Department of Computer Science and Technology

Course pages 2017–18

Subsections


Information Retrieval

Lecturer: Dr H. Yannakoudakis

No. of lectures: 8

Suggested hours of supervisions: 2

Prerequisite courses: Mathematical Methods for CS (Part IB)

Aims

The course is aimed to characterise information retrieval in terms of the data, problems and concepts involved. It follows the text book “Introduction to Information Retrieval”, cf. below. The main formal retrieval models and evaluation methods are described, with an emphasis on indexing. Web search is also covered. Also outlined are several query operations.

Lectures

  • Introduction. (Chapters 1; 2.3) Key problems and concepts. Information need. Boolean Operators.
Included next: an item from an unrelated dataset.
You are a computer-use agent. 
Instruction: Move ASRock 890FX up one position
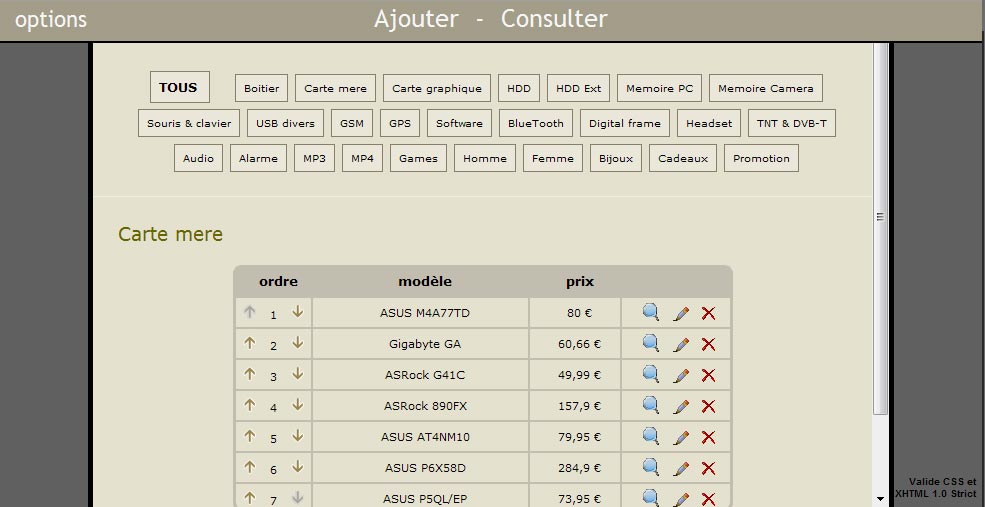coord(250,405)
  • Boolean Retrieval and Indexing. (Chapters 2.2; 2.4) and Implementation of Boolean Operators. Term manipulations; equivalence classes, stemming.

  • Index representation and Tolerant Retrieval. (Chapter 3, 4.2-4.4). Index construction. Wildcards. Spelling Correction.

  • The Vector Space Model. (Chapter 6). VSM and Term weighting.

  • Language Models for Information Retrieval and Classification. (Chapters 12; 13). Query-likelihood, Smoothing. Naive Bayes Classification.

  • Evaluation. (Chapter 8, p. 139-148). Test Collections. Relevance. Precision, Recall, MAP, 11pt interpolated average precision.

  • Relevance Feedback and Query Expansion (Chapters 9, 11.3.4). Rocchio algorithm, Relevance models, Expansion Techniques.

  • Link Analysis. (Chapter 21.1, 21.2). PageRank.

Objectives

At the end of this course, students should be able to

  • define the tasks of information retrieval, web search and classification, and the differences between them;

  • understand the main concepts, challenges and strategies used in IR, in particular the retrieval models currently used.

  • develop strategies suited for specific retrieval and classification situations, and recognise the limits of these strategies;

  • understand (the reasons for) the evaluation strategies developed for the tasks covered.